(Sochi, Russia) – Conservation organisations today welcomed the news that Japan’s import and sale of sei whale products from its controversial “scientific” whaling programme in the North Pacific has been censured as illegal by the global body entrusted with protecting endangered species from trade.
Sei whales are listed on Appendix I of the Convention on International Trade in Endangered Species of Wild Fauna and Flora (CITES), which means that international commercial trade in their products is banned. As Japan mostly hunts sei whales on the high seas beyond its national jurisdiction, under CITES rules, bringing these products into Japan is considered international trade (so-called “Introduction from the Sea”). Currently, Japan hunts as many as 134 sei whales each year (the third biggest animal on the planet) under its “scientific” whaling programme in the North Pacific.
During its 70th annual meeting in Sochi, Russia, members of the CITES Standing Committee nearly unanimously concluded that Japan was acting in violation of the convention by landing thousands of tonnes of sei whale meat for primarily commercial purposes. The Committee then agreed that Japan will take immediate remedial action to address this compliance issue and report on its specific actions by 1 February 2019 for consideration at the next Committee meeting in May 2019. At that time, if the Committee does not accept Japan’s remediation plan it could recommend that the other 182 governments impose trade sanctions on Japan.
“This is a significant win for sei whales and another blow by the international community against Japan’s so-called ‘scientific’ whaling,” said Matthew Collis, Director of International Policy for the International Fund for Animal Welfare (IFAW). “For 16 years Japan has been importing and selling sei whale products; this is a persistent and intentional violation of CITES rules and must stop.”
Sue Fisher, consultant for the Animal Welfare Institute, congratulated the Standing Committee on its decision. “Anything less than a firm rebuke of Japan’s longstanding and large-scale commercial exploitation of sei whales under the guise of research would have had devastating consequences – not just for the protection of endangered species from commercial interests but also for the credibility of CITES.”
For years, Japan has presented its whaling as a “scientific” endeavour, but that point is irrelevant to CITES, which regulates the end use of products after they are brought to Japan.

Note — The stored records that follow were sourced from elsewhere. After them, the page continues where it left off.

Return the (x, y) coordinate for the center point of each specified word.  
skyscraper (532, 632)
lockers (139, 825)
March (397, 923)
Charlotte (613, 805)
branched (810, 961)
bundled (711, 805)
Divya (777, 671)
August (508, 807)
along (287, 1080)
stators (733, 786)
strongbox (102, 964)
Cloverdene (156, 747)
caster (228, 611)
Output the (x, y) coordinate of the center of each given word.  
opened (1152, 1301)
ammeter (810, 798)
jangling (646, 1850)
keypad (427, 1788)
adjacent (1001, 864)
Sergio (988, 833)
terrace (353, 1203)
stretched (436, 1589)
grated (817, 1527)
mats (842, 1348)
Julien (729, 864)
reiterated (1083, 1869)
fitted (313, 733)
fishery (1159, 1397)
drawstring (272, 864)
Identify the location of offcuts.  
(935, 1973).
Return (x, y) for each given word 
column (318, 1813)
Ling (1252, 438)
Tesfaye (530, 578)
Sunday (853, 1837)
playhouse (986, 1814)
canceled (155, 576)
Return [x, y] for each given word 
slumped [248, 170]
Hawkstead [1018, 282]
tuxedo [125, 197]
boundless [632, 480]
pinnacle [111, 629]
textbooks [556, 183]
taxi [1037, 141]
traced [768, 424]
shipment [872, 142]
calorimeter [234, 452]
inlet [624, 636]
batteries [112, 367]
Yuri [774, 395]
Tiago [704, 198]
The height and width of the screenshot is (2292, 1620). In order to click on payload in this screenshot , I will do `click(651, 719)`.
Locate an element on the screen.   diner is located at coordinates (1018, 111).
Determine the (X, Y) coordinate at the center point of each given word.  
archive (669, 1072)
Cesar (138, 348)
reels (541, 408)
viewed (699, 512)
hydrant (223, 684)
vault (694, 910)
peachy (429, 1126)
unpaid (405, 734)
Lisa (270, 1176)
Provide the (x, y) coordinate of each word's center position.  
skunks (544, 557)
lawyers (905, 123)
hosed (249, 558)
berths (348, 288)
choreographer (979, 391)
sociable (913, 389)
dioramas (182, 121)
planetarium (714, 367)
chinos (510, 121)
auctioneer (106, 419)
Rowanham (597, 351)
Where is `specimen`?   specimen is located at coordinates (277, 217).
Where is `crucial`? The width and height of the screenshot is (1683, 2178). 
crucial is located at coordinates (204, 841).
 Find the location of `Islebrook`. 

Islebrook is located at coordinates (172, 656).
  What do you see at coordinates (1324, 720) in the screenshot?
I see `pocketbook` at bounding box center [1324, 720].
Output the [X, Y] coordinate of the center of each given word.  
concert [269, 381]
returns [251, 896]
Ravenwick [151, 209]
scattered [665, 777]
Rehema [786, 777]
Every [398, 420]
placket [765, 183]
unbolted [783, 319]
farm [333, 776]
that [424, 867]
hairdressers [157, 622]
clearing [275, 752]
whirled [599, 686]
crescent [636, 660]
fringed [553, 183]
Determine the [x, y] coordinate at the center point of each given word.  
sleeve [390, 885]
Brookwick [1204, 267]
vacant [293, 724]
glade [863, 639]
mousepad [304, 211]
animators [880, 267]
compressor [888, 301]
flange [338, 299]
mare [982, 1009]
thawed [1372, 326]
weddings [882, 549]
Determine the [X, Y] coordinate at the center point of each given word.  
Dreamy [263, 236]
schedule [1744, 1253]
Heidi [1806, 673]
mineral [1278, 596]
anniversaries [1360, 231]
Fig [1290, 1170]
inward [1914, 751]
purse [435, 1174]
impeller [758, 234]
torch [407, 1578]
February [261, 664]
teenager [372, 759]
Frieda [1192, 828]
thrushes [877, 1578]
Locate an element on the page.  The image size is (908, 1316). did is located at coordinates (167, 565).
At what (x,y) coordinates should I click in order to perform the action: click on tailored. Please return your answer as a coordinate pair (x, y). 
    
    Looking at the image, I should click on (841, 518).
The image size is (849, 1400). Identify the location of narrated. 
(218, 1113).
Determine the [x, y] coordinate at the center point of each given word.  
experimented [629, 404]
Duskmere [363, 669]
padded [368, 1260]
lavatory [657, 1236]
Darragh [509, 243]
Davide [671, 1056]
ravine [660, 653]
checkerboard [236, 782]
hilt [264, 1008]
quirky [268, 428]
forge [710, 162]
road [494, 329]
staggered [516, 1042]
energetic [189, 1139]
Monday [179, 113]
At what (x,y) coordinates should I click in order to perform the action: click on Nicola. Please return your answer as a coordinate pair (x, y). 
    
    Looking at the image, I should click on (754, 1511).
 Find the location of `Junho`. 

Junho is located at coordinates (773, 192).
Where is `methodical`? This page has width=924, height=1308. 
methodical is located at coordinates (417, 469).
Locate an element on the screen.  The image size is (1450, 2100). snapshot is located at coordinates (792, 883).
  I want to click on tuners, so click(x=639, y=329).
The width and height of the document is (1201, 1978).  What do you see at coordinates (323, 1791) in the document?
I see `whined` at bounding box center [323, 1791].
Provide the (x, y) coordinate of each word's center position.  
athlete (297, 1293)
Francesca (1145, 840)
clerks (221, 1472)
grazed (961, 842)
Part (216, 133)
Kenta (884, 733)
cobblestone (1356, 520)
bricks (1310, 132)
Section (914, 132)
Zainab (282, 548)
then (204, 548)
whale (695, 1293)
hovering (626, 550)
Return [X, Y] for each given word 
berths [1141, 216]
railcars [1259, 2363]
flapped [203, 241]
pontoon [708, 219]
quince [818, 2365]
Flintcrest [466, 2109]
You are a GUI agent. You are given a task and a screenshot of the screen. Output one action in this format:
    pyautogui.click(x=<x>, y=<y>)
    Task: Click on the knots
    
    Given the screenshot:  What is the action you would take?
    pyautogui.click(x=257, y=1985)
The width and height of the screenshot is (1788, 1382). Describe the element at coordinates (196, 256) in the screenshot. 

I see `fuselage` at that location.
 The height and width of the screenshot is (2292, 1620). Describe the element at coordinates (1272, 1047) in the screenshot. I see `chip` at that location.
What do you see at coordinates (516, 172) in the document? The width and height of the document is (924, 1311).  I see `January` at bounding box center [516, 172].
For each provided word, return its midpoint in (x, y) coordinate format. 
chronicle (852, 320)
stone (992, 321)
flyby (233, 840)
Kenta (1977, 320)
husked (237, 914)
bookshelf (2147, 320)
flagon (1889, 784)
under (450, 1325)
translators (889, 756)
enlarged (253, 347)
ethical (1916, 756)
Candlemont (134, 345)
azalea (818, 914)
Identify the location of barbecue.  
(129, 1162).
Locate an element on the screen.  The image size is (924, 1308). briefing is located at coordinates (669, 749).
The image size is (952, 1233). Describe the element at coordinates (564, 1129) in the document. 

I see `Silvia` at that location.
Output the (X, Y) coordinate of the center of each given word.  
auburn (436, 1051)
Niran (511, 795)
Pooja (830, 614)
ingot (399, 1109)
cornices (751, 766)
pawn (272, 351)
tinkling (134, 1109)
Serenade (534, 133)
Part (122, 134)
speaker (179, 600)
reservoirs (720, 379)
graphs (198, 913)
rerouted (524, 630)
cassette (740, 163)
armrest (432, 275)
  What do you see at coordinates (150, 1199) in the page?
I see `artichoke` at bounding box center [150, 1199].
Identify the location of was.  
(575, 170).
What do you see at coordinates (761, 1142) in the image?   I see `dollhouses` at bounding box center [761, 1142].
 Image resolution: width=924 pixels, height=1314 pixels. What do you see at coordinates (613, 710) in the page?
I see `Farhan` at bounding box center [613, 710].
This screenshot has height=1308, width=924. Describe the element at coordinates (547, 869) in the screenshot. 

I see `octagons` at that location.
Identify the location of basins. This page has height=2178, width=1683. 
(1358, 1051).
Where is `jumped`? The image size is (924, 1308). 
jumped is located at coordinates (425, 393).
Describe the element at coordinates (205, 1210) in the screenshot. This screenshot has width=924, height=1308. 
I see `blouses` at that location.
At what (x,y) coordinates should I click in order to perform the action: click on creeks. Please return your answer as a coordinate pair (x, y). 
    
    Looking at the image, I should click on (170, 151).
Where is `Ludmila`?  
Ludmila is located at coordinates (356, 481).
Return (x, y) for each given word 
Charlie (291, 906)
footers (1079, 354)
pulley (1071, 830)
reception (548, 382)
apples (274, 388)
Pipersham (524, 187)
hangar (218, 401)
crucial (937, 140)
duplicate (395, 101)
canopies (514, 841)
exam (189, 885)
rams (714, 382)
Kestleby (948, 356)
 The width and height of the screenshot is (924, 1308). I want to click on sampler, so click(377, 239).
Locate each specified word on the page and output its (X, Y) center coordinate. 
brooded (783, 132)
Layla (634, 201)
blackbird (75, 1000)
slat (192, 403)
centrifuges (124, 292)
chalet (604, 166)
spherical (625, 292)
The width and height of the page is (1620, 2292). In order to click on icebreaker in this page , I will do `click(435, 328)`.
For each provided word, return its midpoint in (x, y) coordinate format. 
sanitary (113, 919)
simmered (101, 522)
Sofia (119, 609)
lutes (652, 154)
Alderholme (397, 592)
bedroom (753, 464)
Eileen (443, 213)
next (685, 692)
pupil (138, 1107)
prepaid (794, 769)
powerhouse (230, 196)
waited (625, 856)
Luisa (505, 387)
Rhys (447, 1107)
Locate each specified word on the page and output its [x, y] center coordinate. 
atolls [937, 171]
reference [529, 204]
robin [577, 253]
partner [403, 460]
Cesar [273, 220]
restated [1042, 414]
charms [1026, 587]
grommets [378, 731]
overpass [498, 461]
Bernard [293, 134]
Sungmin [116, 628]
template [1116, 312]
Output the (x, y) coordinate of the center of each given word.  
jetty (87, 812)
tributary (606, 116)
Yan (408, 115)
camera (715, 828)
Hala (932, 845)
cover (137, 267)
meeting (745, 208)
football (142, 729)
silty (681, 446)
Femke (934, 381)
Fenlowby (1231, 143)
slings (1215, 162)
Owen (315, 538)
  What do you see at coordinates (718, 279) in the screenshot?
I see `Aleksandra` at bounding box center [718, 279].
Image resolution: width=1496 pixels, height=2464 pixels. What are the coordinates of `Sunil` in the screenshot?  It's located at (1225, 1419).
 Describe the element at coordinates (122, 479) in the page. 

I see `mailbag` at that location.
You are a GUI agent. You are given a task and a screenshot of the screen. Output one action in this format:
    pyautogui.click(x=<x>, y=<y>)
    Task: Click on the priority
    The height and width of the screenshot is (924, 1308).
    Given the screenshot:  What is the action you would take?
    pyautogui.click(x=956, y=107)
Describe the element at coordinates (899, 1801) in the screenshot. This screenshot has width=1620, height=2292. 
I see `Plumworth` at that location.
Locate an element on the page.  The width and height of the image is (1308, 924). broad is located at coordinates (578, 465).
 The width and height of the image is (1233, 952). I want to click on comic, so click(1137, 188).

The vast majority of each sei whale is packaged purely for commercial use, amounting to thousands of tonnes of sei whale meat from more than 1,500 sei whales in the last 16 years. However, Japan has been using CITES certificates – which should only cover the importation of limited scientific samples – to import sei whale meat and parts for the express purpose of commercial sale throughout Japan.
“There was no question about Japan’s non-compliance. With this decision, the CITES Standing Committee put the integrity of the convention above politics,” said Erica Lyman, Professor of Clinical Law at the International Environmental Law Project, Lewis & Clark Law School.
“This decision by the CITES members demonstrates that international conservation efforts can work. Japan has for years engaged in heavy trade of an endangered species. Japan is now required to achieve permanent compliance with the treaty by stopping importing sei whale meat and blubber,” said Astrid Fuchs, Programme Lead at WDC (Whale and Dolphin Conservation).
“The issue of Japan’s use of meat from sei whale taken on the high seas is important, both for the whales themselves and also the integrity of CITES. Japan is a significant importer and exporter of wildlife products and it is now clear that Japan has been on the wrong side of the rules in this matter. Japan will now have to follow the instructions it has been given or face potentially serious consequences,” said Nicola Beynon, Head of Campaigns at Humane Society International in Australia.
CITES’ censure of the commercial nature of Japan’s North Pacific sei whale hunt follows a 2014 judgment by the International Court of Justice, which found that Japan’s Antarctic whaling was not for scientific purposes. Last month, the International Whaling Commission (IWC) determined that Japan’s lethal whaling was not scientifically justified and voted to defeat the country’s attempts to resume commercial whaling.